From mboxrd@z Thu Jan  1 00:00:00 1970
X-Msuck: nntp://news.gmane.org/gmane.linux.lib.musl.general/1388
Path: news.gmane.org!not-for-mail
From: Rich Felker <dalias@aerifal.cx>
Newsgroups: gmane.linux.lib.musl.general
Subject: Re: musl libc, memcpy
Date: Mon, 30 Jul 2012 16:41:00 -0400
Message-ID: <20120730204100.GY544@brightrain.aerifal.cx>
References: <CAE_DJ110cVdicu-wPe_Ndeg9ih+g3AXZ_hNoGgX+DftJm6q=mA@mail.gmail.com>
Reply-To: musl@lists.openwall.com
NNTP-Posting-Host: plane.gmane.org
Mime-Version: 1.0
Content-Type: text/plain; charset=us-ascii
X-Trace: dough.gmane.org 1343680861 21947 80.91.229.3 (30 Jul 2012 20:41:01 GMT)
X-Complaints-To: usenet@dough.gmane.org
NNTP-Posting-Date: Mon, 30 Jul 2012 20:41:01 +0000 (UTC)
Cc: musl@lists.openwall.com
To: Kim Walisch <kim.walisch@gmail.com>
Original-X-From: musl-return-1389-gllmg-musl=m.gmane.org@lists.openwall.com Mon Jul 30 22:41:01 2012
Return-path: <musl-return-1389-gllmg-musl=m.gmane.org@lists.openwall.com>
Envelope-to: gllmg-musl@plane.gmane.org
Original-Received: from mother.openwall.net ([195.42.179.200])
	by plane.gmane.org with smtp (Exim 4.69)
	(envelope-from <musl-return-1389-gllmg-musl=m.gmane.org@lists.openwall.com>)
	id 1Svwlw-0007hm-Af
	for gllmg-musl@plane.gmane.org; Mon, 30 Jul 2012 22:41:00 +0200
Original-Received: (qmail 7944 invoked by uid 550); 30 Jul 2012 20:40:59 -0000
Mailing-List: contact musl-help@lists.openwall.com; run by ezmlm
Precedence: bulk
List-Post: <mailto:musl@lists.openwall.com>
List-Help: <mailto:musl-help@lists.openwall.com>
List-Unsubscribe: <mailto:musl-unsubscribe@lists.openwall.com>
List-Subscribe: <mailto:musl-subscribe@lists.openwall.com>
Original-Received: (qmail 7936 invoked from network); 30 Jul 2012 20:40:59 -0000
Content-Disposition: inline
In-Reply-To: <CAE_DJ110cVdicu-wPe_Ndeg9ih+g3AXZ_hNoGgX+DftJm6q=mA@mail.gmail.com>
User-Agent: Mutt/1.5.21 (2010-09-15)
Xref: news.gmane.org gmane.linux.lib.musl.general:1388
Archived-At: <http://permalink.gmane.org/gmane.linux.lib.musl.general/1388>

Hi,

I'm replying with the list CC'd so others can comment too.
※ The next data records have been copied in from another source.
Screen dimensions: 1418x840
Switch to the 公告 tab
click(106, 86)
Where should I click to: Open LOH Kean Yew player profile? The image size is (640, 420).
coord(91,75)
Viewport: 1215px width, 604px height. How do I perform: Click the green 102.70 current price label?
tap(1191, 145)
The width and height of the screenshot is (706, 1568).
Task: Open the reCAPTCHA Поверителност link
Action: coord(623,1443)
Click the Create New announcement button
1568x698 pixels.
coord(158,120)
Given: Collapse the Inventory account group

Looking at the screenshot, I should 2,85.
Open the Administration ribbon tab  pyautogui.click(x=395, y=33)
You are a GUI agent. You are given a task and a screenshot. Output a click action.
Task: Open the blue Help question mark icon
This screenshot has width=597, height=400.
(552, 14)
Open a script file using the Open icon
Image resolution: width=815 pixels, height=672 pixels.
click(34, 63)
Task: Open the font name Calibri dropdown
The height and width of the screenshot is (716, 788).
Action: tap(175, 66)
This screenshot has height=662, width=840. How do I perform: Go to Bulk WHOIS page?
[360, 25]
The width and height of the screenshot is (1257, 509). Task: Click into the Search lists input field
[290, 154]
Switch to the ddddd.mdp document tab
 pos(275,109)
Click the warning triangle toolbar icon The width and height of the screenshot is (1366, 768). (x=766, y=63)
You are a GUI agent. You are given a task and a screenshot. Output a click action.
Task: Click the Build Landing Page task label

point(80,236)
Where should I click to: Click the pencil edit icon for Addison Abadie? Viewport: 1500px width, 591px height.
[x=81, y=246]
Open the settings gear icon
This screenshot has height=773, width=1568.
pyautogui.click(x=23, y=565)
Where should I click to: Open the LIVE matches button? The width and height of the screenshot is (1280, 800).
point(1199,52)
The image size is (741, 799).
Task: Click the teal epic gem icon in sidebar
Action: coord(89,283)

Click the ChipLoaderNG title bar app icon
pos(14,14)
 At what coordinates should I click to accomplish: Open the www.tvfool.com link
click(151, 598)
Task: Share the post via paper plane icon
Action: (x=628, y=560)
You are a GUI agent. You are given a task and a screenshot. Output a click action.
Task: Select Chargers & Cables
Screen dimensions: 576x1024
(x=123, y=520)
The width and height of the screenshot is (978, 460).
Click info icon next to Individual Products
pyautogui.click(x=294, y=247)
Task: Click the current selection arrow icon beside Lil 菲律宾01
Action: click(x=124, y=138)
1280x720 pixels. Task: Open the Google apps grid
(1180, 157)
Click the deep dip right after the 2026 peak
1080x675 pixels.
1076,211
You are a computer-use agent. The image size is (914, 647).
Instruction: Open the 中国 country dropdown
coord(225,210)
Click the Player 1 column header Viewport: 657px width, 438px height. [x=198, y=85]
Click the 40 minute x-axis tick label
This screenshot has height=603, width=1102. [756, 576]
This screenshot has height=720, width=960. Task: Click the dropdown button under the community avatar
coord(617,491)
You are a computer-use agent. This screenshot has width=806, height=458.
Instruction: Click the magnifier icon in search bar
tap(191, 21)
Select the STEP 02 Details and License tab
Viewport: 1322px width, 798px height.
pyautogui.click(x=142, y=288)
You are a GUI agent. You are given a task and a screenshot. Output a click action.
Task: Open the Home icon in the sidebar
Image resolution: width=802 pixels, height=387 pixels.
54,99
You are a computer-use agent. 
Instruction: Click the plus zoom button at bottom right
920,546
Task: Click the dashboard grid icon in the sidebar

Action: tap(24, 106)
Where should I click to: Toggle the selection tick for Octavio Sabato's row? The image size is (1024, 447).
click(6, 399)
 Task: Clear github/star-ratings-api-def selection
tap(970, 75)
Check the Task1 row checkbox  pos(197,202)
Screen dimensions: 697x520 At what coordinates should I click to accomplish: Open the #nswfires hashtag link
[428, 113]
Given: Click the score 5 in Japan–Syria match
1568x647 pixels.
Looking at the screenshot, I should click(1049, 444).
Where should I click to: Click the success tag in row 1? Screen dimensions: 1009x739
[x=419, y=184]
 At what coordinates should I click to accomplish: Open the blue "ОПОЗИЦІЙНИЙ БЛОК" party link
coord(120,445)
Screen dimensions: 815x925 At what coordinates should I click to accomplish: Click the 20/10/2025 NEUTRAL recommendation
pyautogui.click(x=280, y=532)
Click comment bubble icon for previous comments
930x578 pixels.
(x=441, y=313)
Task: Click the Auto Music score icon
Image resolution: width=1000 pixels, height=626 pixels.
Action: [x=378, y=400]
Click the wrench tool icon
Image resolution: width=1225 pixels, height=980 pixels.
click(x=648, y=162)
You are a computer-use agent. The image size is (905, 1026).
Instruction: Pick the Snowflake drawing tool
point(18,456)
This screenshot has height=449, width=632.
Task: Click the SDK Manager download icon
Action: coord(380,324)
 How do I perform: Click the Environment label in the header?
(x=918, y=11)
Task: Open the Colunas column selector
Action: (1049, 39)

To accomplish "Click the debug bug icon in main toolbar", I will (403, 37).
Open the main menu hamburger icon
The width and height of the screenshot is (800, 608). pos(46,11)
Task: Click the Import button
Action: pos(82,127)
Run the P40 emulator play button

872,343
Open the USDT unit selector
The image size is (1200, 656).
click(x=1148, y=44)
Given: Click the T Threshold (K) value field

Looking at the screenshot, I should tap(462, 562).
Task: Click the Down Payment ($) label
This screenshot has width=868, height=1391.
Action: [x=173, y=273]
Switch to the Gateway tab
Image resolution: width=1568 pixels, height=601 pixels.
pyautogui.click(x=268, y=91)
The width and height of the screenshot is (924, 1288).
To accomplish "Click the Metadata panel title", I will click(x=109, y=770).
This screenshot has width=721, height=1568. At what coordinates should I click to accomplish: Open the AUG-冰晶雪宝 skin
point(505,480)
Sorry I
haven't gotten a chance to try this code or review it in detail yet.
What follows is a short initial commentary but I'll give it some more
attention soon.

On Sun, Jul 29, 2012 at 11:41:47AM +0200, Kim Walisch wrote:
> Hi,
> 
> I have been reading through several libc implementations on the
> internet for the past days and for fun I have written a fast yet
> portable memcpy implementation. It uses more code than your
> implementation but I do not think it is bloated. Some quick benchmarks
> that I ran on my Intel Core-i5 670 3.46GHz  (Red Hat 6.2 x86_64)
> indicate that my implemenation runs about 50 percent faster than yours
> for aligned data and up to 10 times faster for unaligned data using
> gcc-4.7. The Intel C compiler even vectorizes the main copying loop
> using SSE instructions (if compiled with icc -O2 -xHost) which gives a
> performance better than glibc's memcpy on my system. I would be happy
> to hear your opinion about my memcpy implementation.

I'd like to know what block sizes you were looking at, because for
memcpy that makes all the difference in the world:

For very small blocks (down to 1 byte), performance will be dominated
by conditional branches picking what to do.

For very large blocks (larger than cache), performance will be
memory-bound and even byte-at-a-time copying might be competitive.

Theoretically, there's only a fairly small range of sizes where the
algorithm used matters a lot.

> /* CPU architectures that support fast unaligned memory access */
> #if defined(__i386) || defined(__x86_64)
> # define UNALIGNED_MEMORY_ACCESS
> #endif

I don't think this is necessary or useful. If we want better
performance on these archs, a tiny asm file that does almost nothing
but "rep movsd" is known to be the fastest solution on 32-bit x86, and
is at least the second-fastest on 64-bit, with the faster solutions
not being available on all cpus. On pretty much all other archs,
unaligned access is illegal.

> static void *internal_memcpy_uintptr(void *dest, const void *src, size_t n)
> {
> 	char *d = (char*) dest;
> 	const char *s = (const char*) src;
> 	size_t bytes_iteration = sizeof(uintptr_t) * 8;
> 
> 	while (n >= bytes_iteration)
> 	{
> 		((uintptr_t*)d)[0] = ((const uintptr_t*)s)[0];
> 		((uintptr_t*)d)[1] = ((const uintptr_t*)s)[1];
> 		((uintptr_t*)d)[2] = ((const uintptr_t*)s)[2];
> 		((uintptr_t*)d)[3] = ((const uintptr_t*)s)[3];
> 		((uintptr_t*)d)[4] = ((const uintptr_t*)s)[4];
> 		((uintptr_t*)d)[5] = ((const uintptr_t*)s)[5];
> 		((uintptr_t*)d)[6] = ((const uintptr_t*)s)[6];
> 		((uintptr_t*)d)[7] = ((const uintptr_t*)s)[7];
> 		d += bytes_iteration;
> 		s += bytes_iteration;
> 		n -= bytes_iteration;
> 	}

This is just manual loop unrolling, no? GCC should do the equivalent
if you ask it to aggressively unroll loops, including the
vectorization; if not, that seems like a GCC bug.

Rich